Screenshot grounding data:

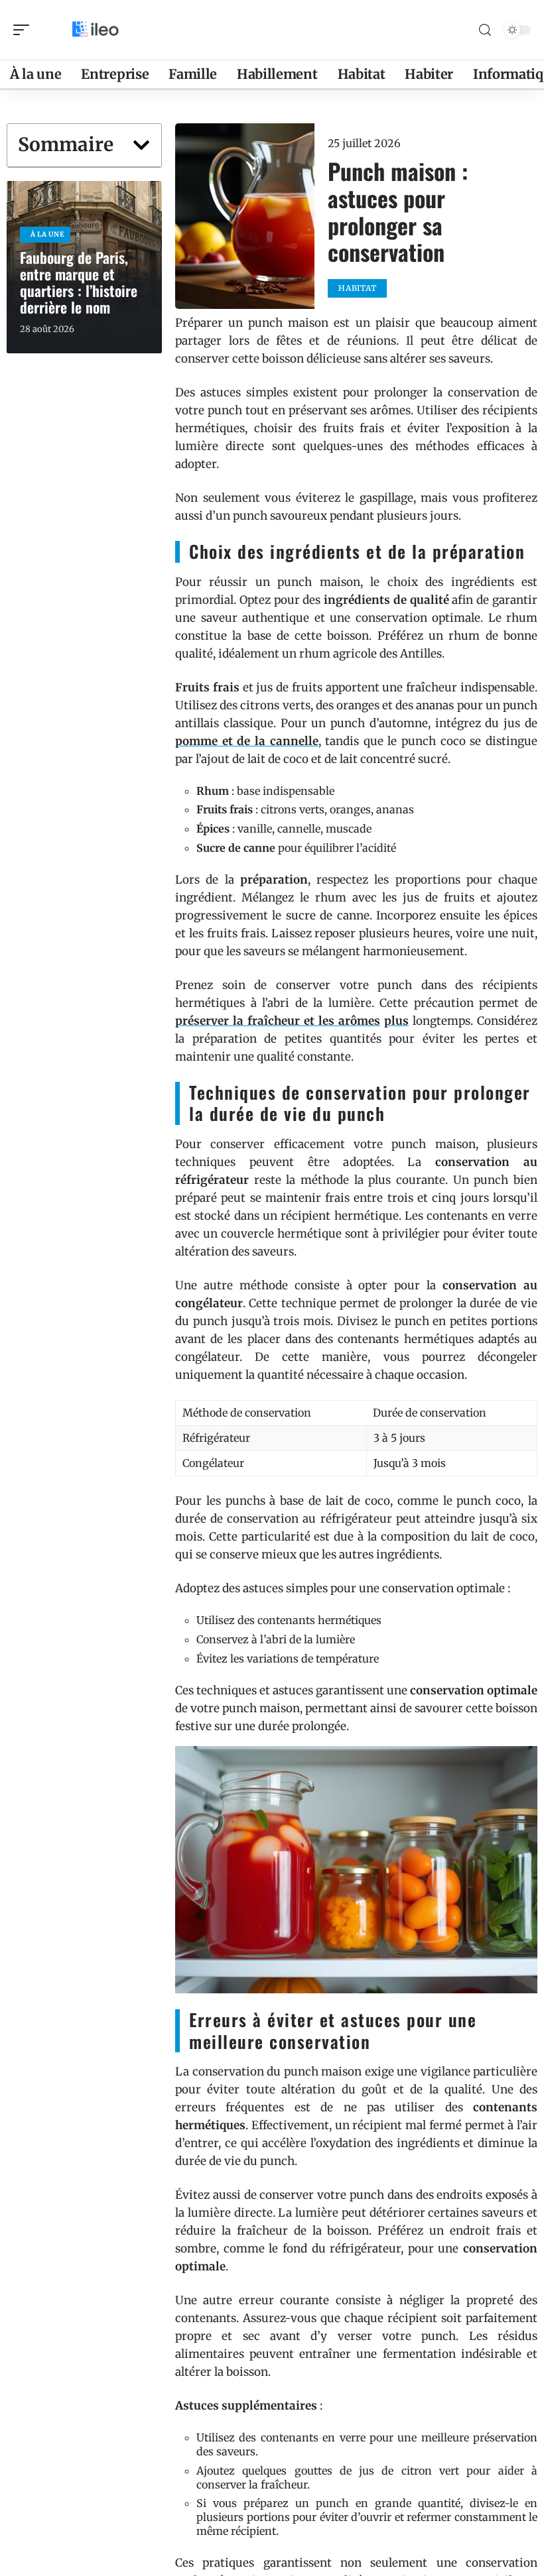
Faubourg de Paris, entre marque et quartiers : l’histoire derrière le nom (78, 282)
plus (396, 1021)
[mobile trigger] (24, 30)
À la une (48, 234)
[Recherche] (485, 30)
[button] (141, 145)
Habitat (357, 288)
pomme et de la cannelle (246, 741)
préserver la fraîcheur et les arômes (277, 1021)
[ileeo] (95, 30)
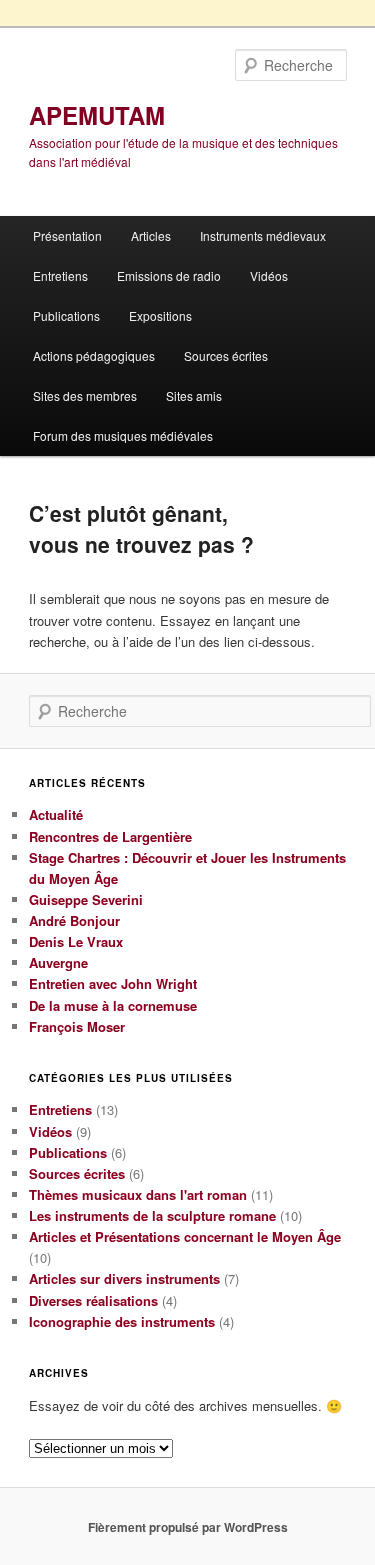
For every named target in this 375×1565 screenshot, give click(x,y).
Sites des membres (85, 395)
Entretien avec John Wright (113, 983)
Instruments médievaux (263, 235)
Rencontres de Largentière (110, 836)
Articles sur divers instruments (124, 1278)
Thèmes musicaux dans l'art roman (138, 1194)
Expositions (160, 315)
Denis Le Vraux (76, 941)
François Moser (77, 1026)
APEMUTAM (97, 115)
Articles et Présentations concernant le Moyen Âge (185, 1236)
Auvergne (58, 962)
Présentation (67, 235)
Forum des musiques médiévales (123, 435)
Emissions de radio (169, 275)
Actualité (56, 814)
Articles (151, 235)
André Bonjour (74, 920)
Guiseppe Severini (86, 899)
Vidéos (269, 275)
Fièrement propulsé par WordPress (188, 1527)
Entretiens (60, 275)
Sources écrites (226, 355)
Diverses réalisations (93, 1300)
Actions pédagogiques (94, 355)
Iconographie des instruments (122, 1321)
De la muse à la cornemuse (113, 1005)
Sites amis (194, 395)
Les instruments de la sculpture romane (152, 1215)
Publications (66, 315)
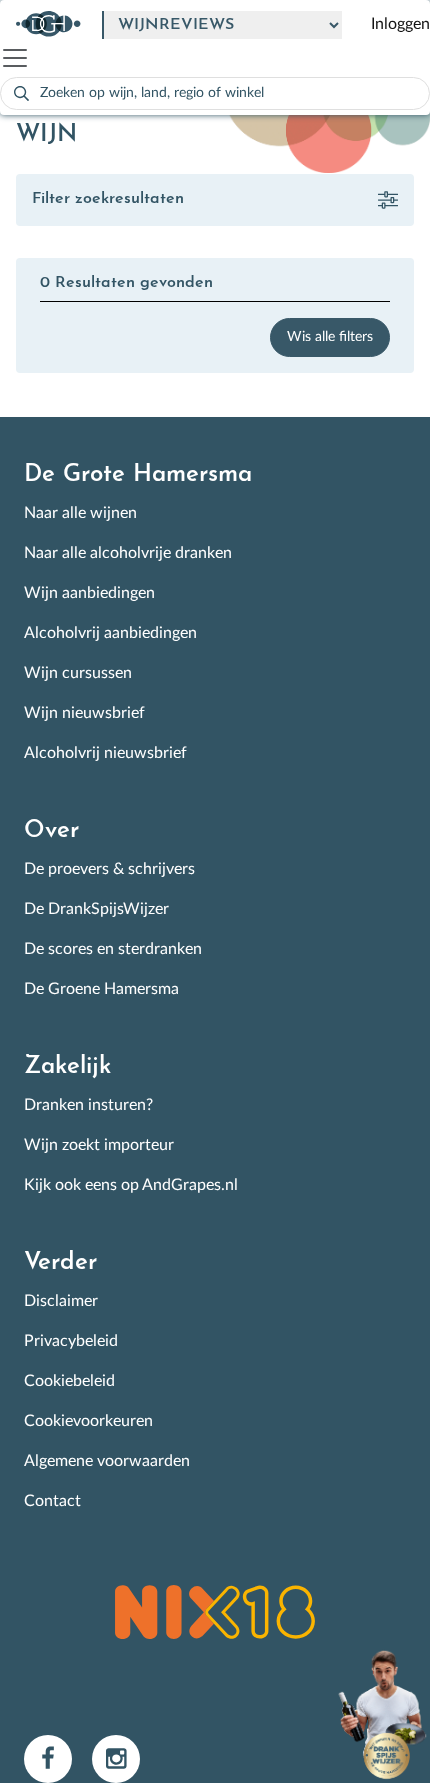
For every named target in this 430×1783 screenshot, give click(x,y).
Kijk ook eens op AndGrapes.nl (131, 1185)
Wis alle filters (330, 337)
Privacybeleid (71, 1341)
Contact (52, 1501)
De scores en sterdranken (113, 949)
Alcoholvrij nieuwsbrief (105, 753)
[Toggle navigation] (23, 58)
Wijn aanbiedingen (89, 593)
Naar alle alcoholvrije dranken (128, 553)
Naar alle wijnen (80, 513)
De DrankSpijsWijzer (96, 909)
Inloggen (400, 24)
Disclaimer (61, 1301)
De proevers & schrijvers (109, 869)
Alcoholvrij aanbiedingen (110, 633)
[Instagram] (124, 1758)
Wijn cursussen (78, 673)
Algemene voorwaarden (107, 1461)
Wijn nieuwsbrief (84, 713)
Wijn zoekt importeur (99, 1145)
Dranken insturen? (88, 1105)
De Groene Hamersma (101, 989)
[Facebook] (58, 1758)
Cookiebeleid (69, 1381)
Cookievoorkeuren (88, 1421)
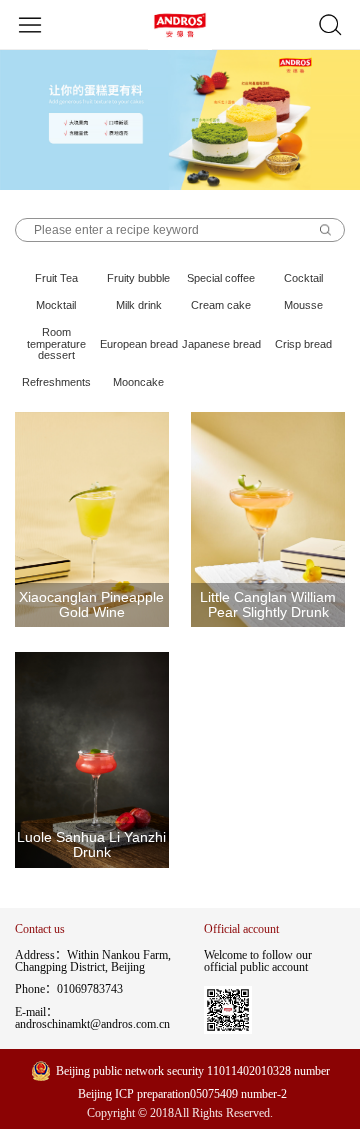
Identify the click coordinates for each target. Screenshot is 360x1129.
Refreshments (56, 382)
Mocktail (56, 305)
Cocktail (303, 278)
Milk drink (139, 305)
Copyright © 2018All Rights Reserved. (180, 1113)
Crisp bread (303, 344)
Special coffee (221, 278)
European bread (139, 344)
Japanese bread (221, 344)
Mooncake (138, 382)
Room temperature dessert (56, 343)
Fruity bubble (138, 278)
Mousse (303, 305)
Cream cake (221, 305)
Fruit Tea (56, 278)
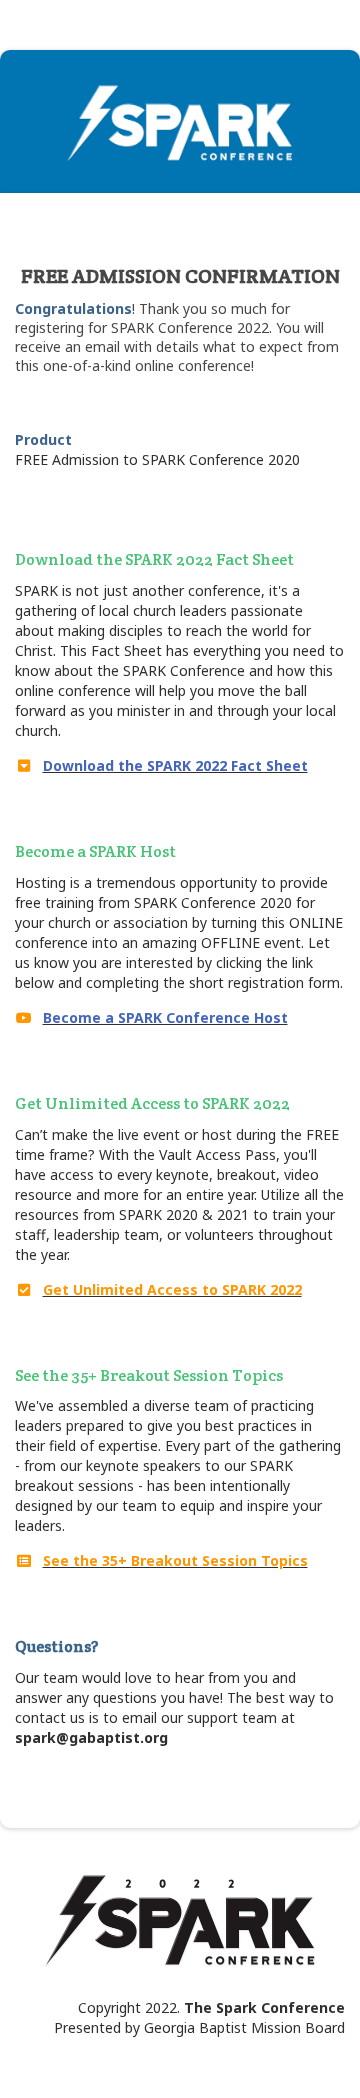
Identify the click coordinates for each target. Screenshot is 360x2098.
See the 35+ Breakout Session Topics (175, 1560)
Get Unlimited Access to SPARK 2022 (172, 1289)
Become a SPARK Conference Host (165, 1017)
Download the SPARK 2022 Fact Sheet (175, 765)
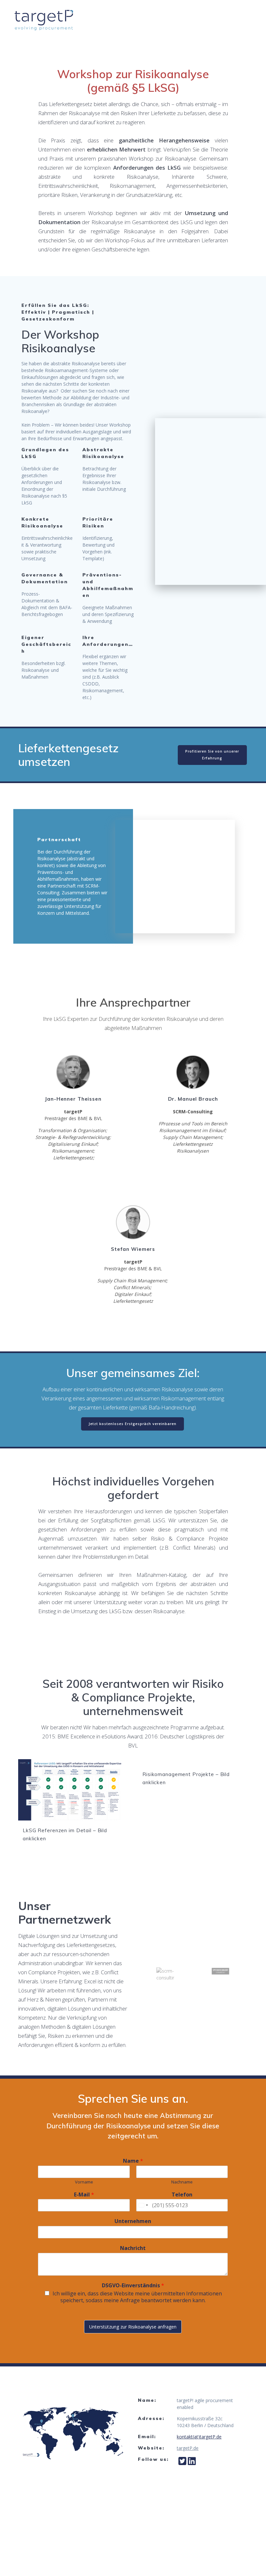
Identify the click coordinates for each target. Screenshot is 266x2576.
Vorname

WHAT IS REQUIRED: Reproduce precisely the lines of the entries above, from the one containing "Denis Le Vraux (76, 941)" through the final one, both ends included, and omit the pictures.

ANSWER FOR THE TASK:
Denis Le Vraux (76, 941)
François Moser (77, 1026)
APEMUTAM (97, 115)
Articles et Présentations concernant le Moyen Âge (185, 1236)
Auvergne (58, 962)
Présentation (67, 235)
Forum des musiques médiévales (123, 435)
Emissions de radio (169, 275)
Actualité (56, 814)
Articles (151, 235)
André Bonjour (74, 920)
Guiseppe Severini (86, 899)
Vidéos (269, 275)
Fièrement propulsé par WordPress (188, 1527)
Entretiens (60, 275)
Sources écrites (226, 355)
Diverses réalisations (93, 1300)
Actions pédagogiques (94, 355)
Iconographie des instruments (122, 1321)
De la muse à la cornemuse (113, 1005)
Sites amis (194, 395)
Les instruments de la sculpture romane (152, 1215)
Publications (66, 315)
For every named target in this 430×1783 screenshot, give click(x,y).
Kijk ook eens op AndGrapes.nl (131, 1185)
Wis alle filters (330, 337)
Privacybeleid (71, 1341)
Contact (52, 1501)
De scores en sterdranken (113, 949)
Alcoholvrij nieuwsbrief (105, 753)
[Toggle navigation] (23, 58)
Wijn aanbiedingen (89, 593)
Naar alle alcoholvrije dranken (128, 553)
Naar alle wijnen (80, 513)
De DrankSpijsWijzer (96, 909)
Inloggen (400, 24)
Disclaimer (61, 1301)
De proevers & schrijvers (109, 869)
Alcoholvrij aanbiedingen (110, 633)
[Instagram] (124, 1758)
Wijn cursussen (78, 673)
Algemene voorwaarden (107, 1461)
Wijn nieuwsbrief (84, 713)
Wijn zoekt importeur (99, 1145)
Dranken insturen? (88, 1105)
De Groene Hamersma (101, 989)
[Facebook] (58, 1758)
Cookiebeleid (69, 1381)
Cookievoorkeuren (88, 1421)
Identify the click coordinates for each target. Screenshot is 360x1129.
Refreshments (56, 382)
Mocktail (56, 305)
Cocktail (303, 278)
Milk drink (139, 305)
Copyright © 2018All Rights Reserved. (180, 1113)
Crisp bread (303, 344)
Special coffee (221, 278)
European bread (139, 344)
Japanese bread (221, 344)
Mooncake (138, 382)
Room temperature dessert (56, 343)
Fruity bubble (138, 278)
Mousse (303, 305)
Cream cake (221, 305)
Fruit Tea (56, 278)
Identify the click coordinates for each target. Screenshot is 360x2098.
See the 35+ Breakout Session Topics (175, 1560)
Get Unlimited Access to SPARK 2022 (172, 1289)
Become a SPARK Conference Host (165, 1017)
Download the SPARK 2022 Fact Sheet (175, 765)
Identify the click coordinates for each target. Screenshot is 266x2576.
Vorname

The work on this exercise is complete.